---------- TEXT SECTION ----------

To assess the predictive power of median age and compare it to other measures of socioeconomic development, I used the base and caret packages in R to run 10 iterations of five-fold cross-validation on the following series of discrete-time hazard (logistic regression) models:

  • Base model. Any prior democracy (0/1), duration of autocracy (logged), and the product of the two.
  • GDP per capita. Base model plus the Maddison Project’s estimates of GDP per capita in 1990 Geary-Khamis dollars (here), logged.
  • Infant mortality. Base model plus the U.S. Census Bureau’s estimates of deaths under age 1 per 1,000 live births (here), logged.
  • Median age. Base model plus Cincotta’s estimates of median age, untransformed.

The chart below shows density plots and averages of the AUC scores (computed with ‘roc.area’ from the verification package) for each of those models across the 10 iterations of five-fold CV. Contrary to the conventional assumption that GDP per capita is a useful predictor of democratic transitions—How many papers have you read that tossed this measure into the model as a matter of course?—I find that the model with the Maddison Project measure actually makes slightly less accurate predictions than the one with duration and prior democracy alone. More relevant to this post, though, the two demographic measures clearly improve the predictions of democratic transitions relative to the base model, and median age adds a smidgen more predictive signal than infant mortality.

transit.auc.by.fold

Of course, all of these things—national wealth, infant mortality rates, and age structures—have also been changing pretty steadily in a single direction for decades, so it’s hard to untangle the effects of the covariates from other features of the world system that are also trending over time. To try to address that issue and to check for nonlinearity in the relationship, I used Simon Wood’s mgcv package in R to estimate a semiparametric logistic regression model with smoothing splines for year and median age alongside the indicator of prior democracy and regime duration. Plots of the marginal effects of year and median age estimated from that model are shown below. As the left-hand plot shows, the time effect is really a hump in risk that started in the late 1980s and peaked sharply in the early 1990s; it is not the across-the-board post–Cold War increase that we often see covered in models with a dummy variable for years after 1991. More germane to this post, though, we still see a marginal effect from median age, even when accounting for those generic effects of time. Consistent with Cincotta’s argument and other things being equal, countries with higher median age are more likely to transition to democracy than countries with younger populations.

transit.ageraw.effect.spline.with.year

I read these results as a partial affirmation of modernization theory—not the whole teleological and normative package, but the narrower empirical conjecture about a bundle of socioeconomic transformations that often co-occur and are associated with a higher likelihood of attempting and sustaining democratic government. Statistical studies of this idea (including my own) have produced varied results, but the analysis I’m describing here suggests that some of the null results may stem from the authors’ choice of measures. GDP per capita is actually a poor proxy for modernization; there are a number of ways countries can get richer, and not all of them foster (or are fostered by) the socioeconomic transformations that form the kernel of modernization theory (cf. Equatorial Guinea). By contrast, demographic measures like infant mortality rates and median age are more tightly coupled to those broader changes about which Seymour Martin Lipset originally wrote. And, according to my analysis, those demographic measures are also associated with a country’s propensity for democratic transition.

---------- PROVIDED MATERIAL ----------

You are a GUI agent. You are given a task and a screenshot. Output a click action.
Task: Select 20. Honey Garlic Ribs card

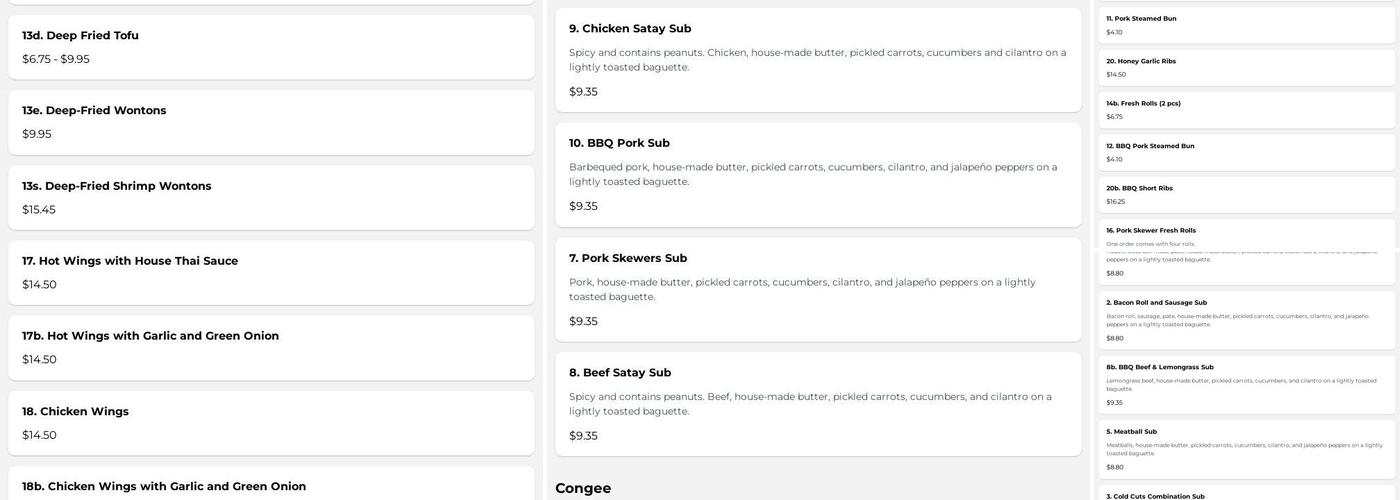pyautogui.click(x=1246, y=67)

----------

DO THIS:
Pick up the write-up on median age and democratic transitions after its final sentence and carry it forward. The listing can be set aside.

RESULT OF THE TASK:
Shifting to the applied forecasting side, I think these results confirm that median age is a useful addition to models of regime transitions, and it seems capture more information about those propensities than GDP (by a lot) and infant mortality (by a little). Like all slow-changing structural indicators, though, median age is a blunt instrument. Annual forecasts based on it alone would be pretty clunky, and longer-term forecasts would do well to consider other domestic and international forces that also shape (and are shaped by) these changes.

PS. If you aren’t already familiar with modernization theory and want more background, this ungated piece by Sheri Berman for Foreign Affairs is pretty good: “What to Read on Modernization Theory.”

PPS. The code I used for this analysis is now on GitHub, here. It includes a link to the folder on my Google Drive with all of the required data sets.

Why My Coup Risk Models Don’t Include Any Measures of National Militaries

For the past several years (herehere, here, and here), I’ve used statistical models estimated from country-year data to produce assessments of coup risk in countries worldwide. I rejigger the models a bit each time, but none of the models I’ve used so far has included specific features of countries’ militaries.

That omission strikes a lot of people as a curious one. When I shared this year’s assessments with the Conflict Research Group on Facebook, one group member posted this comment:

Why do none of the covariates feature any data on militaries? Seeing as militaries are the ones who stage the coups, any sort of predictive model that doesn’t account for the militaries themselves would seem incomplete.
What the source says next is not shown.